(Pixel coordinate grounding data)
------

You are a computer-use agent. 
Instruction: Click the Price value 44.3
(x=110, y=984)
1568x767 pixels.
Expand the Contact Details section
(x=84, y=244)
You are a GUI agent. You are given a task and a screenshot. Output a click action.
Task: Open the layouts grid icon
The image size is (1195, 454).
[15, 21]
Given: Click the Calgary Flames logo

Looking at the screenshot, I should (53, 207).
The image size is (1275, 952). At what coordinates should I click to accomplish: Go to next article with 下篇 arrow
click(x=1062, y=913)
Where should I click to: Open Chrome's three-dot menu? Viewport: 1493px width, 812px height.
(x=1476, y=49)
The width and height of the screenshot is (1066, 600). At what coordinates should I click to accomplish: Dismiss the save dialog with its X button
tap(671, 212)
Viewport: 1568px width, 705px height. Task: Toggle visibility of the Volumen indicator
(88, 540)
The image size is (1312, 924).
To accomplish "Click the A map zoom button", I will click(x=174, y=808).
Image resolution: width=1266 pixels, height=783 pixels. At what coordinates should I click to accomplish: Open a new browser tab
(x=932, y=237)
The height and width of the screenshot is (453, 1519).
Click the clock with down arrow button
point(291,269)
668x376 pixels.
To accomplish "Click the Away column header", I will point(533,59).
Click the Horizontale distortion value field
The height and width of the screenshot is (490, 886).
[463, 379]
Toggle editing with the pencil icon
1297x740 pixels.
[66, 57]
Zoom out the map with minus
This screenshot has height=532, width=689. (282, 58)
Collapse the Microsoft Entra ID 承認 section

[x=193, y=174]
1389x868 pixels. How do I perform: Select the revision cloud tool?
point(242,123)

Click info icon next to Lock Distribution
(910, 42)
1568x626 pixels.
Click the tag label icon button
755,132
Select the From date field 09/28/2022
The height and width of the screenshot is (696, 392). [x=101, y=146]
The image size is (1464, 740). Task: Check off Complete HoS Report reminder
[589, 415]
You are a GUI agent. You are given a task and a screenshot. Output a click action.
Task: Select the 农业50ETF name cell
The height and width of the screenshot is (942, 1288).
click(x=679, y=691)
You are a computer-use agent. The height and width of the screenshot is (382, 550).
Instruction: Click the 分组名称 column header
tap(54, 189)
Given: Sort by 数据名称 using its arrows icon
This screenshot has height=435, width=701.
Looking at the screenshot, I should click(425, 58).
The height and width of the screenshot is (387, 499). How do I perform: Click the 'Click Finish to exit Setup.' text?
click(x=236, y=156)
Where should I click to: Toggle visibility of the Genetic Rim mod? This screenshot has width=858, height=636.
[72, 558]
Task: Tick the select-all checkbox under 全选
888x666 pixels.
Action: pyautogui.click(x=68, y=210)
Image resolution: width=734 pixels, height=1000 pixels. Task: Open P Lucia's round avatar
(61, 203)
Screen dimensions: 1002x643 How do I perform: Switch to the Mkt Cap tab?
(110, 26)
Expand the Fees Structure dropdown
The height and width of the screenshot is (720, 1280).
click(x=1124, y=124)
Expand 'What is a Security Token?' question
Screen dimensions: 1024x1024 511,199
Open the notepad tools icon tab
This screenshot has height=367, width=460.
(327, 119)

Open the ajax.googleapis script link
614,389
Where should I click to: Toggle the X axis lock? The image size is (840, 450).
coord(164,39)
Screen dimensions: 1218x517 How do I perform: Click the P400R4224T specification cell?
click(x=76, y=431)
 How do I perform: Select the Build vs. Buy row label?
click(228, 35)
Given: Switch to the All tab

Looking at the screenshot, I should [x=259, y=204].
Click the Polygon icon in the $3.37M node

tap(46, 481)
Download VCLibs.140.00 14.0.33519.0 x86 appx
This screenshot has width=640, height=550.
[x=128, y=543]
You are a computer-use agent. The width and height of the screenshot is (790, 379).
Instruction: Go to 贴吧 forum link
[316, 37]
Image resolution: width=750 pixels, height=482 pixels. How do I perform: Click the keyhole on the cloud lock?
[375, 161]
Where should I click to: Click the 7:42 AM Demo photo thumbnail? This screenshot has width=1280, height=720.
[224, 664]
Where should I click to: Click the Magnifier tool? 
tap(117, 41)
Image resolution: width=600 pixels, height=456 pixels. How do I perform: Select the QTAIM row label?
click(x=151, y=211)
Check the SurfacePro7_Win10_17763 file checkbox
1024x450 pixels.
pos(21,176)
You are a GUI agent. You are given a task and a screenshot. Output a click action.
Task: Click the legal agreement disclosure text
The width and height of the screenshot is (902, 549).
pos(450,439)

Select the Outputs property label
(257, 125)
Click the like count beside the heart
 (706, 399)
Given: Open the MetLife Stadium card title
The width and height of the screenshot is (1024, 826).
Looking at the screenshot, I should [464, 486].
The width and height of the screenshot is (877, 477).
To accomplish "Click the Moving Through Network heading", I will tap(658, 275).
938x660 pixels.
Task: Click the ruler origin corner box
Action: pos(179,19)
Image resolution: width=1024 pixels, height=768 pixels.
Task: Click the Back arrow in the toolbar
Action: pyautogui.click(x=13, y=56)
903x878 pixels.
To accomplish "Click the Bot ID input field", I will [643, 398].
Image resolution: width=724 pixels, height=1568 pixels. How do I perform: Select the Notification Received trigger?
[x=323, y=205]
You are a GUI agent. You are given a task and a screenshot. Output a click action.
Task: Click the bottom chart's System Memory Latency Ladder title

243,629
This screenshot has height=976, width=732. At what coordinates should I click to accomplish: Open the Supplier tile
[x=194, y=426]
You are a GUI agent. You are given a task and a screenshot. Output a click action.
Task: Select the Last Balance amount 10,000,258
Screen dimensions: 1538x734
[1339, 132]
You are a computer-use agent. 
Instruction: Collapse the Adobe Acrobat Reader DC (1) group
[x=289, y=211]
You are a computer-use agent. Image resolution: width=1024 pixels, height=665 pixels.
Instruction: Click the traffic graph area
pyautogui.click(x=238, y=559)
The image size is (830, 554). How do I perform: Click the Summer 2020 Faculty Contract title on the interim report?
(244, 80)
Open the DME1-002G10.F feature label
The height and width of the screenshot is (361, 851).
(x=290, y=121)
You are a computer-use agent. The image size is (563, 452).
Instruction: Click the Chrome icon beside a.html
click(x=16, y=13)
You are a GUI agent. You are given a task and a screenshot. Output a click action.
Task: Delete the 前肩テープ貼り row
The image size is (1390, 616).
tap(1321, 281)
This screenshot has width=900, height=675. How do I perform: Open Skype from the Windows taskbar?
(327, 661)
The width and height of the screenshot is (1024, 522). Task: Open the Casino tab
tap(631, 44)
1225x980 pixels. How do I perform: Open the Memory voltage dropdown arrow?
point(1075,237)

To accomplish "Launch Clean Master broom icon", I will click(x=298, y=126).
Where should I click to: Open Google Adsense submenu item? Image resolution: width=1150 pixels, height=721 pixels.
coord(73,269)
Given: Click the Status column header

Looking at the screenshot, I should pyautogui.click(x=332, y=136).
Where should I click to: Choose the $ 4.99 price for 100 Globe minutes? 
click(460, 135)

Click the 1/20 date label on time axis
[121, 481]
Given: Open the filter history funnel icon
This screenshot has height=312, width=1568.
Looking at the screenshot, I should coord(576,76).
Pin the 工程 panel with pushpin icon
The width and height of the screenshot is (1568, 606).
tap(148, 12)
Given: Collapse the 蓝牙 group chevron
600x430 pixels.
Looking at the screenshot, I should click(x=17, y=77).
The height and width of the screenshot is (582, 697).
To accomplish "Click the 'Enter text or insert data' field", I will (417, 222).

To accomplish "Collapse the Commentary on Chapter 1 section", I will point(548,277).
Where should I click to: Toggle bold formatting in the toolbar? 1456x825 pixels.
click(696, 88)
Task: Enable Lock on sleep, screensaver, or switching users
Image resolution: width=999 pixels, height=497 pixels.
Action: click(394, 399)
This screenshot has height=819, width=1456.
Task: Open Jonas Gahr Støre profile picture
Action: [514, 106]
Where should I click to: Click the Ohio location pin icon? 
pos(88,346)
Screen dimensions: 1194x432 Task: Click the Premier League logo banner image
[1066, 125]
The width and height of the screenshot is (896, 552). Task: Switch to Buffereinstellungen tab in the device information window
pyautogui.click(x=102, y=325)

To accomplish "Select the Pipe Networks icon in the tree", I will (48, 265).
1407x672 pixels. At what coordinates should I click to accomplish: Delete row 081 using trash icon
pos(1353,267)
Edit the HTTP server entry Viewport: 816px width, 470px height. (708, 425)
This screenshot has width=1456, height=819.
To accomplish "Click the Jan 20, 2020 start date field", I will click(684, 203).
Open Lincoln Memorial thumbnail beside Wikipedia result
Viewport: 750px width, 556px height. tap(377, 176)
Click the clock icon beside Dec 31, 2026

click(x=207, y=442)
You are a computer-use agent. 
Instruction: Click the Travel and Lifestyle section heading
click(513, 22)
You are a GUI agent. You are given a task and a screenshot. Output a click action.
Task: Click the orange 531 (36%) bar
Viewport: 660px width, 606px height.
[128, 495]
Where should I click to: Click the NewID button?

------

▶ Required action:
Write out every line in the data that holds the string "checkbox".

▶ Written response:
Task: Tick the select-all checkbox under 全选
Check the SurfacePro7_Win10_17763 file checkbox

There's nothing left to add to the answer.